Wednesday, November 18, 2009
More on the mad thyroid
I wen to the local (meaning 20min bus ride) endocrinology specialist yesterday to hear more about the radioactive tests I've done last week. Once I got there, they did some routine thing where they weigh me, measure my blood pressure etc, and after nearly 3 weeks of non-stop eating of heaps of sometimes fatty and junky food, I didn't gain even a single pound, and am still just below 102 pounds (I had eaten a whole footlong sub before I got there though). Wasn't sure if that was a good thing or not, and after filling in some forms and waiting for 5 mins, I went in to talk with the specialist. He went straight into the test results, and it turns out I have thyroiditis, which is not a clinical disease that I have to take medicine for the rest of my life, but an inflammation of thyroids. There are some more serious ones like Hashimoto's thyroiditis, but the doctor said my case wasn't as severe as it could be. And not loosing any more weight is definitely a good sign. Good news indeed, because this means that my thyroid problem is not going to last forever. But a downside of that is that I don't get to go under any treatment program, but the best thing to do is to ride it out. This was a little disappointing because lately I found myself unable to do much other than being in a constant state of tiredness + muscle pain + irritated + foggy brain + unbelievably forgetful + unmotivated to do the pile of work I have to do. I guess the doctor is right for not putting me on any thyroid hormone controlling medicine (he said it will make things worse at the start anyways), and he said I should eat well and rest, like I didn't know already. I guess the nature of this thing being nothing more than my body "overworking" and making me feel like I ran a complete marathon the day before every single day, it is not something to worry too much about. Good, I don't ever want to make this a big deal, but sometimes it is rather annoying that everyone says "you just need to take it easy" or "you should sleep/eat more". I'm doing all of that already but still feeling spent. All I can tell myself is that only few more weeks and I'll be home resting in the sun, then it will alllll be better.
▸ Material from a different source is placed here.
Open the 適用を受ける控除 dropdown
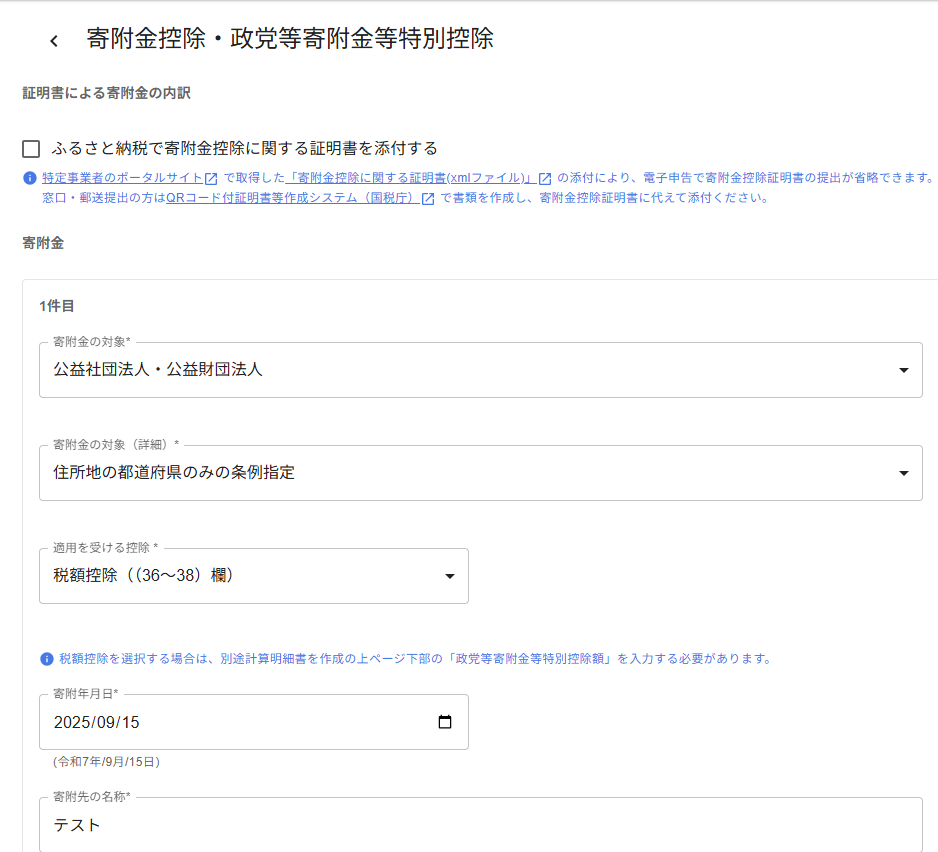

Wednesday, November 4, 2009
Some thoughts on job interviews + radioactive me!
So... I think I had an OK interview, but in the end it wasn't a good news I was hoping for. I'm disappointed a little, but meh I'll find a job eventually. Still, this experience made me realize how much of an art the whole interviewing thing is. I've talked to 2 different people from the same company prior to going there for an on-site interview, first with a fresher who worked there for about a year or two, then with the hiring manager. First guy was sorta know-it-all person who pfft-ed at me for taking SCJP, and told me he was preparing for it but has not yet taken it. I told him I took SCJP as a general proof that I know Java. Not even 2 seconds after I finished that sentence, he started firing me all these java question, which I answered all except for one. He then pointedly said "that was one of the SCJP exam question!" what the.. if you know that much, why don't you sit that exam already.... He prolly thought I was too book-nerdy for an interview, and I wasn't invited to even the phone interview then. I talked to the second person, the hiring manager, about 2 months after that incident, when they came back for another job fair on campus. I handed him my CV, talked for about 10 mins, about my working experience and my specialization at graduate school. What happens then? He skipped me the phone interview and I jumped on the plane to their on-site interview. I didn't get an offer in the end, but the whole thing just clearly shows that there is no set metric or guideline for interviews, just depends on who you talk to... I mean I don't think I got that smart in that 2-month time... Also, all these recommendation about how to appear interested and prepared and smart by repeating some phrases like "I believe I will make a great contribution to your company blahhhh" are, in my opinion, really just bs. Interviewer is a person, I am a person, and both are looking for a match. Would I ever talk like I just jumped out of a textbook? How is that ever representative of an individual? I don't know, I just don't understanding why an interview should be a "show" according to all these "interview tips" that I found on the internet.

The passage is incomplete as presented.